In my own room at last, I changed into working clothes before going to the kitchen to light the fire in the mercilessly-polished stove. Stoves, I thought foolishly, are polished so that they shall radiate as little heat as may be, and no doubt the same effect is achieved with what is commonly called a polished mind: the more polished it is, the less warmth it gives out. How polished was my own mind? Or perhaps it did not matter—perhaps there had never been a fire there anyhow; until now?

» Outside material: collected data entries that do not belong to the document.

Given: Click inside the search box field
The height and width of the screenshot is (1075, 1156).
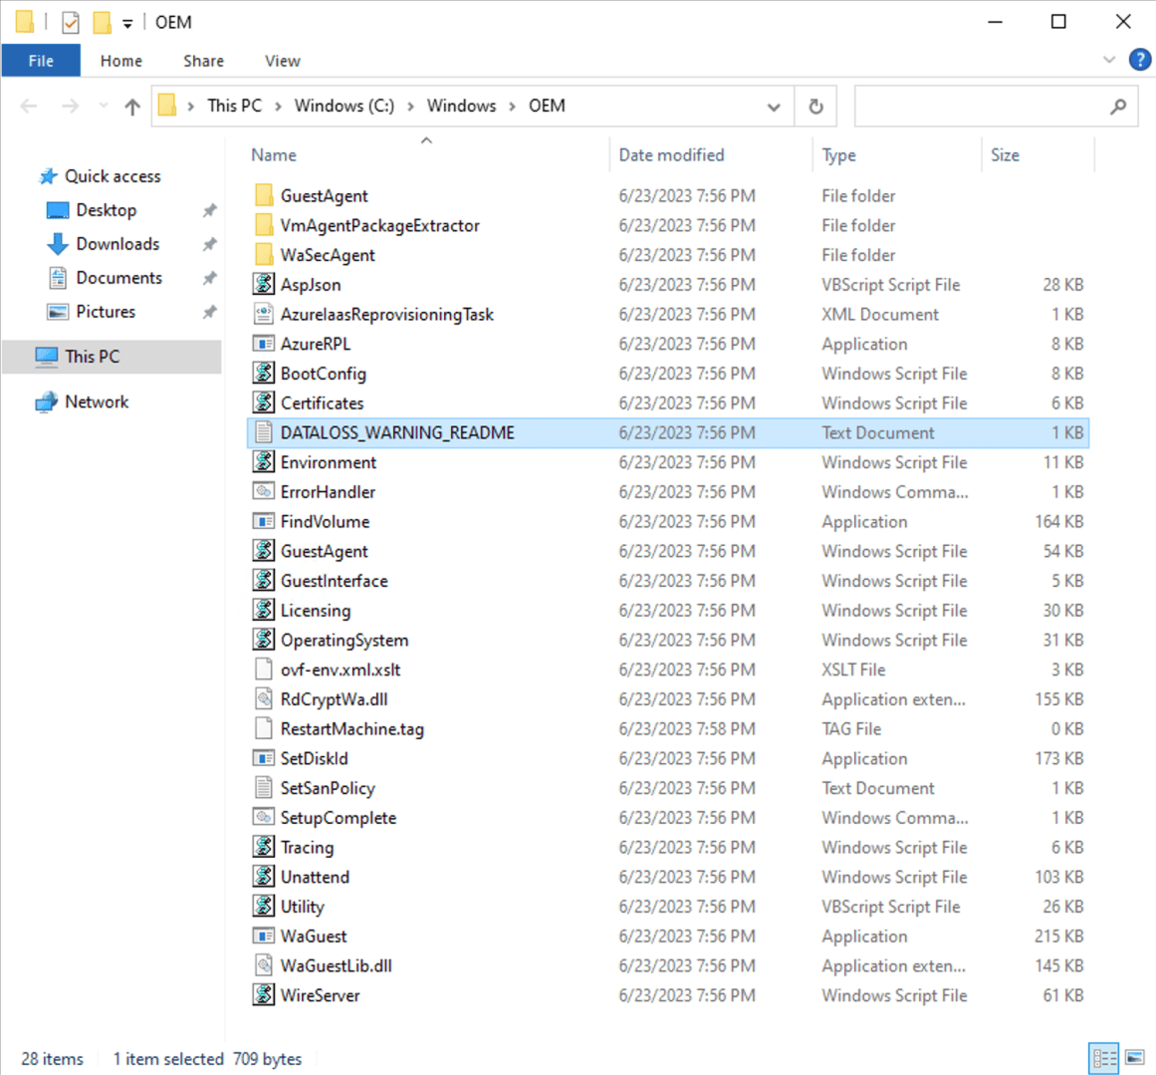Looking at the screenshot, I should (x=976, y=107).
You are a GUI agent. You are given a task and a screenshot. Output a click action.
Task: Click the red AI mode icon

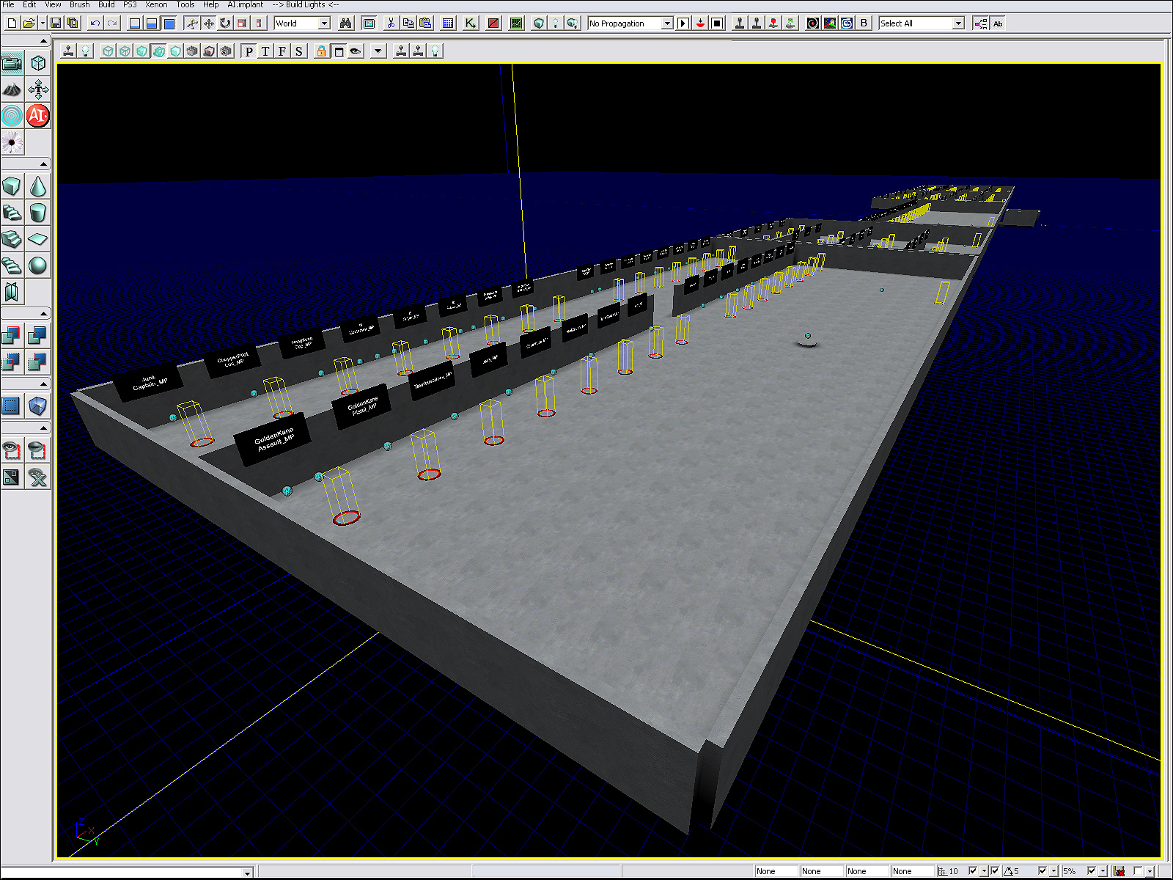tap(37, 116)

Before the kindling wood began to crackle as it took the flame, I heard the muffled thudding blows of an axe higher up the mountain, dulled and unechoing in the white mist. The scene that came into my mind showed me Jack in soiled sandshoes and trousers, the belt tight below the swell of his ribs under the white sports-singlet he wore when he went wood-getting. With his pipe held strongly, he would be addressing himself—there was no other word that so accurately described his attitude—to a dead tree while his grey horse and his black dog Ike waited at a proper distance, too familiar with it all even to look his way. His axemanship was characteristically clean and quick. It reminded me of yet another allusion to his past he had as it were let fall some time, between mouthfuls of food perhaps, or slow puffs at his pipe. He had done a bit of timber-getting, he said, but—using his favourite and most deceptive expression with a sharp, un-smiling glance at me across the intervening space—it was ‘too much like hard work’. He had the shoulders and hips and nimble feet of a good timber-man; and I had seen him looking with shrewd consideration at my few acres of forest above the cleared upper end of the plateau where it melted into the steeper slope of the soaring mountain. He told me it was wood for the taking, easy to get and easy to get out. In the end we decided to let it stand a few years more. Now it could wait for I knew not how long, until the war was over.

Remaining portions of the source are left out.